> **Work to do**
1. List every variable name that the music21 tutorial excerpt assigns a value to with an equals sign in its code.
2. Pull out the passage of the music21 tutorial excerpt starting with "Let's now have" and going on through "method on them.", word for word.

> **Provided text**
##############################

As you see, in music21 measure streams have both a number and an offset. To retrieve this information, we can conveniently call the attributes `.number` and `.offset` on a measure stream.

Let's take measure number 10. We can retrieve it by calling the method `.measure()` on the variable where we stored the vocal part, and passing the number `10` as parameter. Then, we will call the attributes `.number` and `.offset` on this variable.

In [None]:
m_vocal_10 = mm_vocal.measure(10)

print("Measure number {} of the vocal part starts at offset {}.".format(m_vocal_10.number, m_vocal_10.offset))

Let's now see what this measure contains.

In [None]:
for e in m_vocal_10.elements:
    print(e)

Measure 10 only contains notes. And these notes are contained within this measure in specific offsets. We can retrieve the offset of each note by calling the `.offset` attribute on each note.

In [None]:
for n in m_vocal_10.notes.stream():
    print("The note {} starts at offset {}.".format(n.nameWithOctave, n.offset))

Notice that the offsets of the notes are related to their position within the measure stream that contains them.

Let's now have a look to the offsets of the elements contained in the first measure of the score, which, in this case, has the number `0` because it is an anacrusis.

In [None]:
# Retrieve the measure with the method .measure()
m_vocal_0 = mm_vocal.measure(0)

# Iterate over the elements of the measure
for e in m_vocal_0.elements:
    print("At offset {} there is a {}.".format(e.offset, e))

As you can see, this measure contains many elements, but none of them is a note. However, all of them are contained in the measure stream in a specific offset, the first one of the measure, and therefore, we can call the `.offset` method on them.

However, we will probably won't want to work measure by measure. Instead, we will probably like to retrieve all notes from a part using the `.notes` attribute, applied to the "flattened" part. Let's retrieve all the notes from the vocal part, and to be sure that we did it correctly, let's open them in our score editor.

In [None]:
nn_vocal = p_vocal.flat.notes.stream()

nn_vocal.show()

Now that we have all the notes of the vocal part in the stream stored in variable `nn_vocal`, let's retrieve there the notes from measure number 10, which, in `nn_vocal`, are the notes from indexes 10 to 19. To verify that these are the notes we want, let's print them out, and also show them in our score editor.

In [None]:
nn_vocal_m10 = nn_vocal[10:20]

for n in nn_vocal_m10:
    print(n)

nn_vocal_m10.show()

If you showed those notes in your score editor, you will have noticed that the score editor creates few empty measures before. Why is this? Well, it has to do with the note offsets. So let's check them:

In [None]:
for n in nn_vocal_m10:
    print("The note {} starts at offset {}.".format(n.nameWithOctave, n.offset))

##############################

> **Dataset excerpts**
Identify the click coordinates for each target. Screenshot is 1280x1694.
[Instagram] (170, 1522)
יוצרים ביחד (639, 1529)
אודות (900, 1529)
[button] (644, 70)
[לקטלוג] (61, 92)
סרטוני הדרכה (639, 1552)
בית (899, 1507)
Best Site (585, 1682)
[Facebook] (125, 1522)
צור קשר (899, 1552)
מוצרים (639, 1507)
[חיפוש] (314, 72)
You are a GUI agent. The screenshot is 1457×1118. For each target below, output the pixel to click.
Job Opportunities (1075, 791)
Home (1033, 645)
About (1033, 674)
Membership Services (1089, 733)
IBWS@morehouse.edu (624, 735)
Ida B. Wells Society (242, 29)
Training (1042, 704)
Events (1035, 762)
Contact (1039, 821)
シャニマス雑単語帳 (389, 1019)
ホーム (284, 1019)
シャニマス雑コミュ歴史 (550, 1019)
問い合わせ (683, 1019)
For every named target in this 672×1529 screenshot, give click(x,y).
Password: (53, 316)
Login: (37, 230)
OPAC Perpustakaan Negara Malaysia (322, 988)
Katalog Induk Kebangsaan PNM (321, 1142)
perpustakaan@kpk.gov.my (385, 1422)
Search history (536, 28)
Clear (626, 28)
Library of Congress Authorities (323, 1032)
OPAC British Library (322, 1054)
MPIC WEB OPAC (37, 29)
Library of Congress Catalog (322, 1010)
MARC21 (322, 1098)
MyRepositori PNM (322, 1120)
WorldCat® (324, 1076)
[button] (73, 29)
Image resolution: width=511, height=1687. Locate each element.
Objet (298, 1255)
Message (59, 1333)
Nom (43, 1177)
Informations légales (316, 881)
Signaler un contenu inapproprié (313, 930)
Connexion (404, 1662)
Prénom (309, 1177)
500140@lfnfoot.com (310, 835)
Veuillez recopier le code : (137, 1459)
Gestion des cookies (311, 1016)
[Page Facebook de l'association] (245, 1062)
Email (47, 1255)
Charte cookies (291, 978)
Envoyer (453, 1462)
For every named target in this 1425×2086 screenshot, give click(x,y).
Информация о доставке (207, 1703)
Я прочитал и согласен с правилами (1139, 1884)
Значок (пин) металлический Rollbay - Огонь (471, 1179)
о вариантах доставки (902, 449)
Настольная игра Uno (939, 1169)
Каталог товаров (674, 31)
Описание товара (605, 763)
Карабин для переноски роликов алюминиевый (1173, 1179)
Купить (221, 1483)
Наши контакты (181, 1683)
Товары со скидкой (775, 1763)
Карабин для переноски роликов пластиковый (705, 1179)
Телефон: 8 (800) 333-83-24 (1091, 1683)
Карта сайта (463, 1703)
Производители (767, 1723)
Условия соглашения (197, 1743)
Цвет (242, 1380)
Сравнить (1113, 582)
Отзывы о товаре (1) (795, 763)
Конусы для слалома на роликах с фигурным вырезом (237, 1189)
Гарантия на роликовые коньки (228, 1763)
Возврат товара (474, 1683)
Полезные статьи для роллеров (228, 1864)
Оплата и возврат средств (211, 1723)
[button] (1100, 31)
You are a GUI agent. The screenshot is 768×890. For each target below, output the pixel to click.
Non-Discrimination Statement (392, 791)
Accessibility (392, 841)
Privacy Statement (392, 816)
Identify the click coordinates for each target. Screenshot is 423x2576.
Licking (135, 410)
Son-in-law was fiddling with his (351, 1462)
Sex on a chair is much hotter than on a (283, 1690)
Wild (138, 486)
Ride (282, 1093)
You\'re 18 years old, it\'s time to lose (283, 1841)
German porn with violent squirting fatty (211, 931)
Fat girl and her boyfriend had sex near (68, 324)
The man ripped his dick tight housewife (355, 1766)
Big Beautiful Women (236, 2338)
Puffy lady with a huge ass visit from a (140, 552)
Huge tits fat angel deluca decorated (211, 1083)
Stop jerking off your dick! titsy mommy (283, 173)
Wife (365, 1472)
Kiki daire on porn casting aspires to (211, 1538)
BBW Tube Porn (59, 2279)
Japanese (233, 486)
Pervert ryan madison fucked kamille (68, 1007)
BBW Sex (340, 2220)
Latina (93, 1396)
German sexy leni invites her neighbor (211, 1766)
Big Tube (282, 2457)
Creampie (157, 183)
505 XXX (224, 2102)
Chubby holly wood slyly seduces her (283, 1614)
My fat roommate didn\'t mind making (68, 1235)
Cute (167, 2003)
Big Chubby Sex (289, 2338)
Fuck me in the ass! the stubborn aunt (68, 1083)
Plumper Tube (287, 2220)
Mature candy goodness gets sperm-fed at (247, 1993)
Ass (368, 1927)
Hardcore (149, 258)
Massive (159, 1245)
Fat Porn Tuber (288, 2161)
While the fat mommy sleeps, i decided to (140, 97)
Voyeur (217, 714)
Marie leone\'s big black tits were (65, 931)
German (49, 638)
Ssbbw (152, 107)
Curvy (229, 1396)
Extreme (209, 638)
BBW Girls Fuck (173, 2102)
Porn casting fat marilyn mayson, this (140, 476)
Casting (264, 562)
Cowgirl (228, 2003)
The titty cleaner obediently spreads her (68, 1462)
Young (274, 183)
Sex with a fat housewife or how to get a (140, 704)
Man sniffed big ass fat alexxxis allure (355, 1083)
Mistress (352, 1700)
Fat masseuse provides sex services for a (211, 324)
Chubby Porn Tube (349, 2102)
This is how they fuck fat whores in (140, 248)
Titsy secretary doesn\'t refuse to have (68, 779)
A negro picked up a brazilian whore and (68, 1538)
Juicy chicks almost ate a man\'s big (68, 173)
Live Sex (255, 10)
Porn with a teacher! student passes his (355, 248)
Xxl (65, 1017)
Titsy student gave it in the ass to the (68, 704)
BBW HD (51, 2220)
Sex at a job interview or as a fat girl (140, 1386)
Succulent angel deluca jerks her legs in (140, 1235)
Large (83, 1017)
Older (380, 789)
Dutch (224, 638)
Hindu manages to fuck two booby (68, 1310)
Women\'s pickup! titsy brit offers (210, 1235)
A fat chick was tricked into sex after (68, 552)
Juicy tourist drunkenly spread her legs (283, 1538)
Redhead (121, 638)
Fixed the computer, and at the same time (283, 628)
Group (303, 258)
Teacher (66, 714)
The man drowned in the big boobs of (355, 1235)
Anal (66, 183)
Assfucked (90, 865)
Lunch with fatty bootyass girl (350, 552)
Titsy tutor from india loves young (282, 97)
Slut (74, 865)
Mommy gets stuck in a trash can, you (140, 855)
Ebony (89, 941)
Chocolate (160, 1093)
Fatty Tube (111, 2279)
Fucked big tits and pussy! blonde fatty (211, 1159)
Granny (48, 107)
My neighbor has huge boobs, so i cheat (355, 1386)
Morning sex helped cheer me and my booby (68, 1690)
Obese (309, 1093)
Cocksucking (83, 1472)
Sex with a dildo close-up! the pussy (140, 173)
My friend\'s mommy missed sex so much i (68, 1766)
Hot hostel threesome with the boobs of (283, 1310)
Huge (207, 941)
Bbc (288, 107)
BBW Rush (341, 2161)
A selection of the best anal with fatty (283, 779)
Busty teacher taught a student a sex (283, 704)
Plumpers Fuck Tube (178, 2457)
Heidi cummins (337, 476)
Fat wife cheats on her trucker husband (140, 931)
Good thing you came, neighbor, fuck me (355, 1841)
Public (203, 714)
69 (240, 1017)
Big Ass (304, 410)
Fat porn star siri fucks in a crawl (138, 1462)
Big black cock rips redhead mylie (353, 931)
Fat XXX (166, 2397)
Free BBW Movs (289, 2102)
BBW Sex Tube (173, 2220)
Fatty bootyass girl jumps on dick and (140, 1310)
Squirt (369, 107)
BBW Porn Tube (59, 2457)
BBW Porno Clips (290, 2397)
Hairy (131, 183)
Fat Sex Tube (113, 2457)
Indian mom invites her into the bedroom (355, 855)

##############################

> **Solutions per task**
1. m_vocal_10, m_vocal_0, nn_vocal, nn_vocal_m10

2.
Let's now have a look to the offsets of the elements contained in the first measure of the score, which, in this case, has the number `0` because it is an anacrusis.

In [None]:
# Retrieve the measure with the method .measure()
m_vocal_0 = mm_vocal.measure(0)

# Iterate over the elements of the measure
for e in m_vocal_0.elements:
    print("At offset {} there is a {}.".format(e.offset, e))

As you can see, this measure contains many elements, but none of them is a note. However, all of them are contained in the measure stream in a specific offset, the first one of the measure, and therefore, we can call the `.offset` method on them.